As students filed into Let's Get Cookin' in Westlake Village for a class on the subject of her latest cookbook, "The Whole World Loves Chicken Soup" (Warner, 1996), the onetime New York Times restaurant critic greeted friends and accepted compliments on her recent loss of 50 pounds. Then she called the class to order with the words, "Soup is my favorite thing to make. It's what I call cooking for the indecisive and impatient. Like me."

In the next three hours she demonstrated four soups and dispensed tips and advice. For instance: Use a straight-sided pot with a tight-fitting lid (her favorite is an enameled cast-iron model). When making meat or poultry stock, don't rub the carcass with herbs or spices ("It overpowers the stock. Serve those on the side").

The best bird for making stock, Sheraton said, is an older one, preferably 5 1/2 to 7 pounds. She prefers kosher chickens because they're grain-fed, bled and fresh. (Don't even mention the word "frozen" to her.) For flavor, dark meat is miles ahead of light. And use those wings, drumsticks and backbone.

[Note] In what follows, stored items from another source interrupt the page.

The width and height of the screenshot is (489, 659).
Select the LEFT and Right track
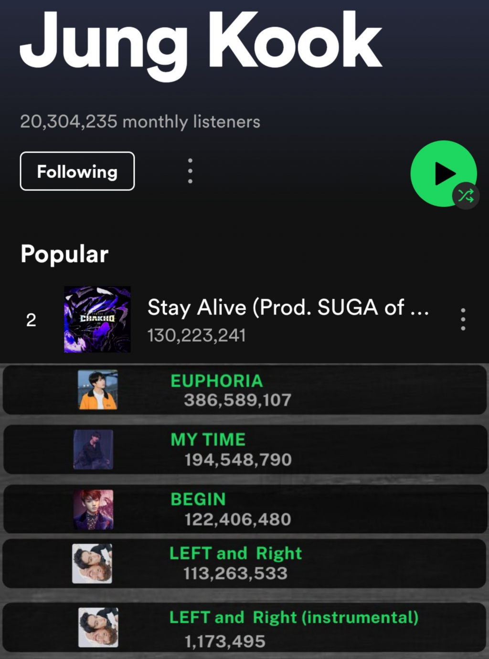click(236, 553)
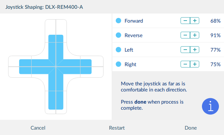Click the Right blue indicator dot
224x135 pixels.
pos(118,64)
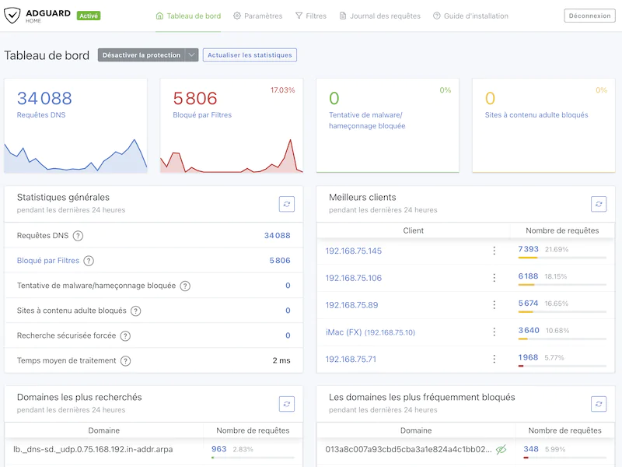Open options menu for iMac (FX) client
The width and height of the screenshot is (622, 467).
pyautogui.click(x=494, y=332)
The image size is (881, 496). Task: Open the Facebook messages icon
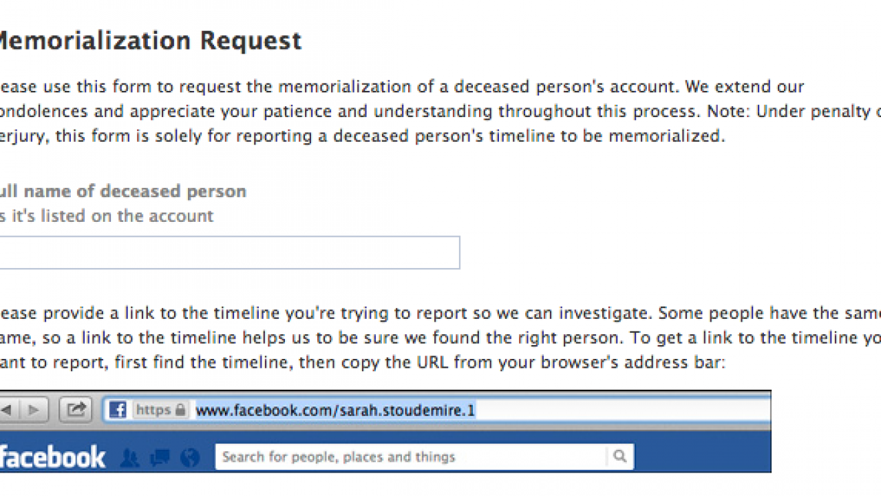pyautogui.click(x=159, y=457)
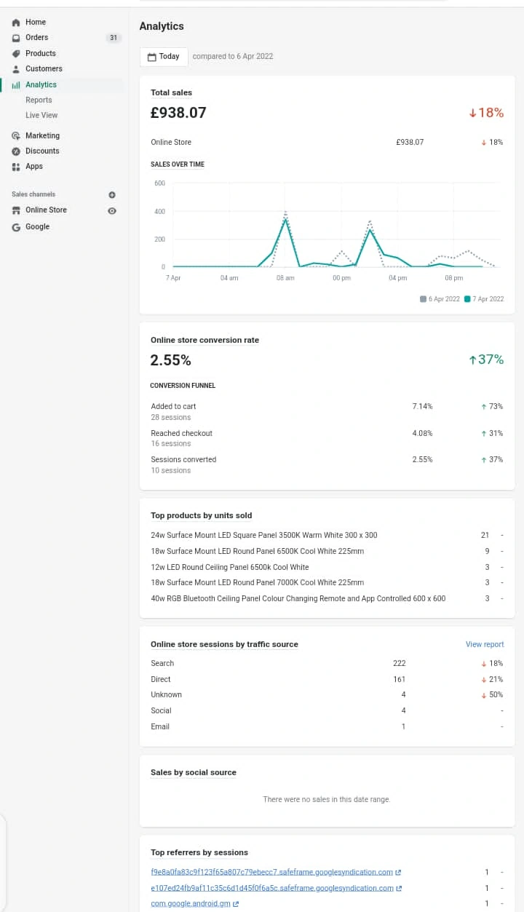Click the Home icon in sidebar
The height and width of the screenshot is (912, 524).
pos(16,23)
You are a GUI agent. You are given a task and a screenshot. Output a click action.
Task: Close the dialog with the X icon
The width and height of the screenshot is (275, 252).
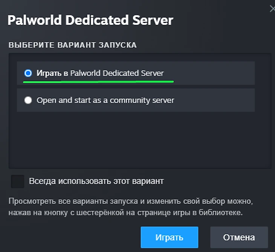[x=272, y=9]
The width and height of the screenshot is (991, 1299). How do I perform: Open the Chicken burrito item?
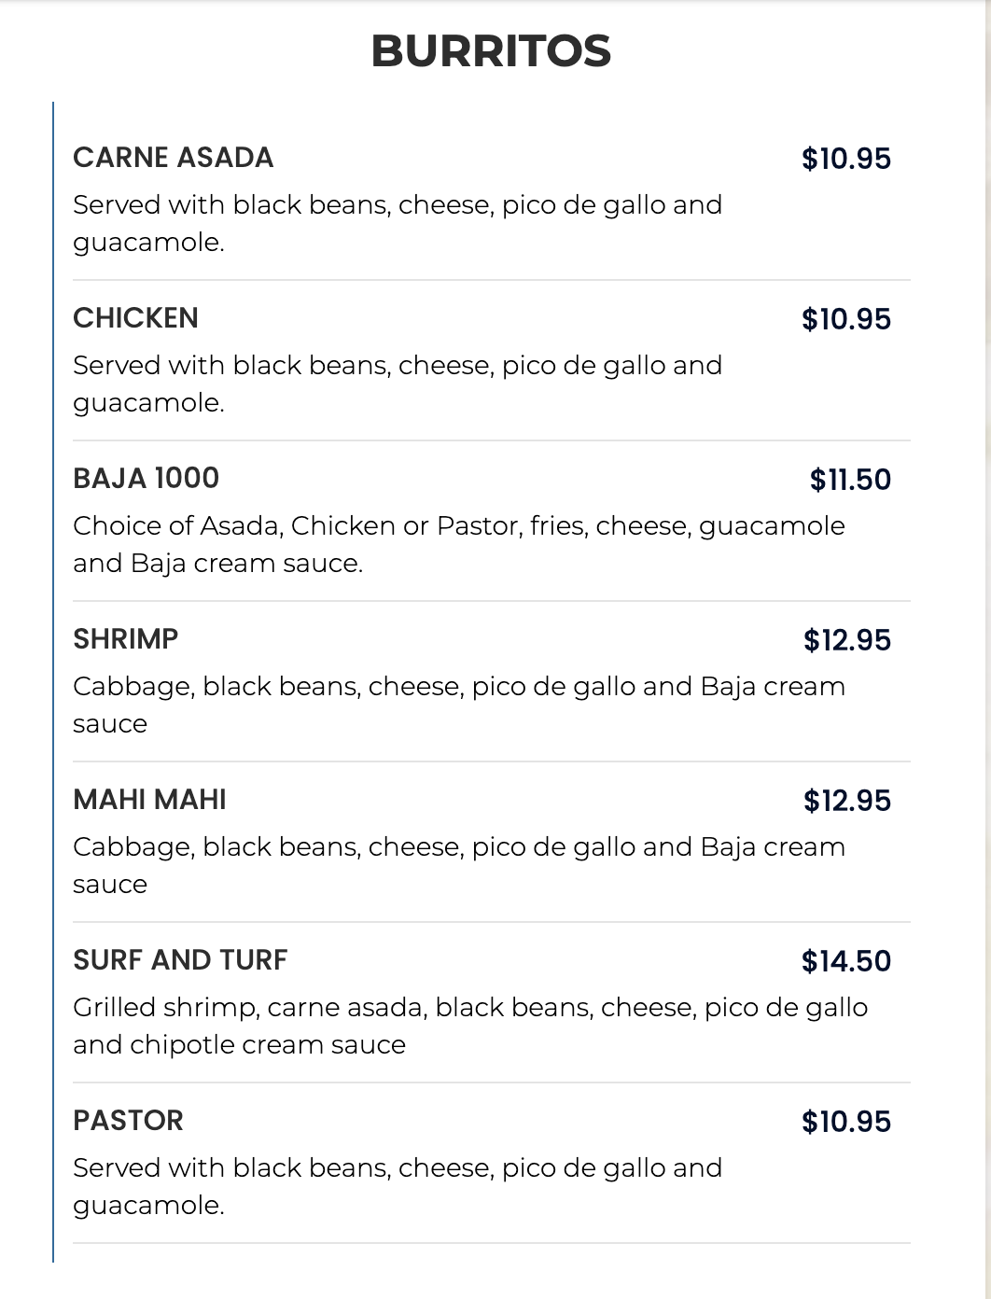[136, 318]
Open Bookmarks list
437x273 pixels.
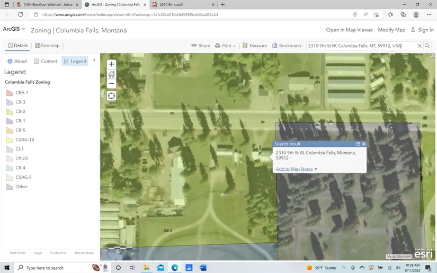coord(287,46)
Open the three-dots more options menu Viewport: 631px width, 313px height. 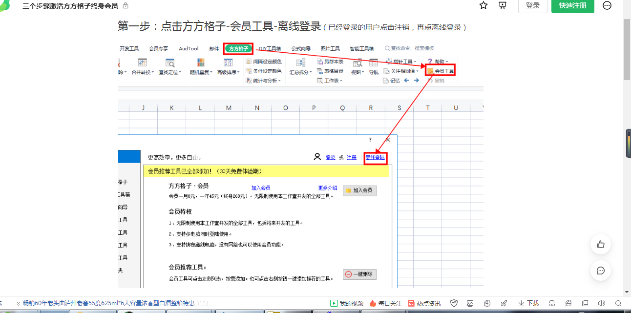[607, 5]
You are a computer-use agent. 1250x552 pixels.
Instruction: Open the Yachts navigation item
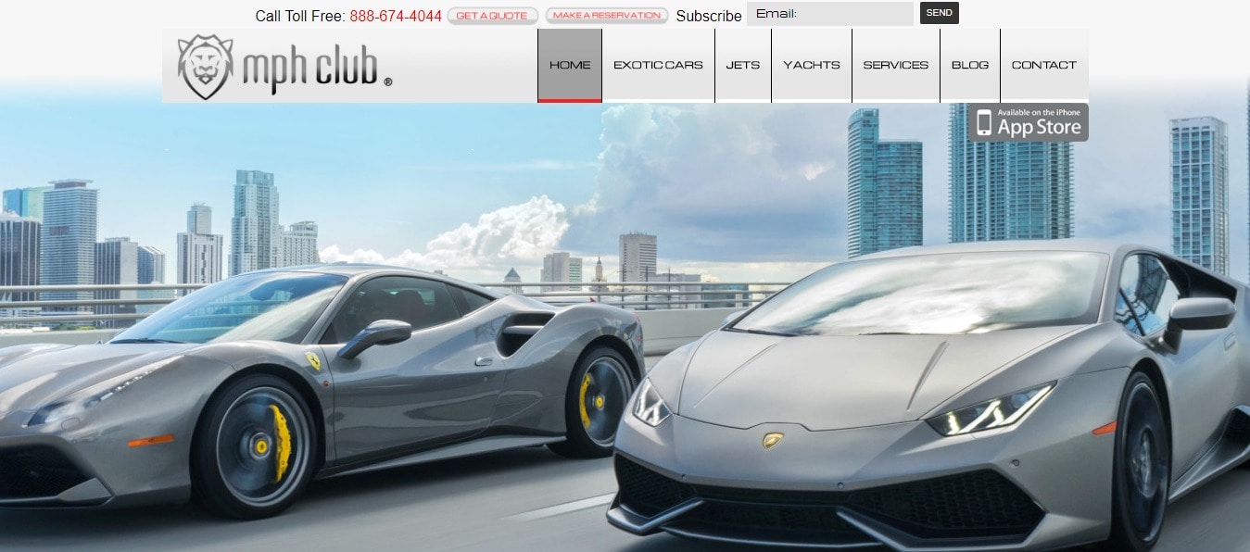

Chicken soup should never boil, she said, but maintain a good steady surface movement or "smile" ("but nothing insane"). And if you want some shredded chicken meat in the soup, poach a breast separately and add it to the soup just before serving.

Is there good chicken soup in New York? She gave high marks to the Brooklyn Diner, the Blue Nile (an Ethiopian restaurant), Vong for its great Thai chicken coconut soup, Shun Lee West and Uncle Vanya's, where the pelmeni (Siberian ravioli in broth) are excellent. But she warned that most New York restaurants use canned broth--College Inn brand.

During her weekend blitz in Los Angeles, she tried a bowl at Barney Greengrass in Beverly Hills and shook her head over an aftertaste of iodine. She blamed it on L.A. tap water: "In making coffee or soup, you've got to have good water. Be careful when you visit cities. Chicago used to have awful water. Now it's improved."

Los Angeles?

"Terrible. I can barely brush my teeth."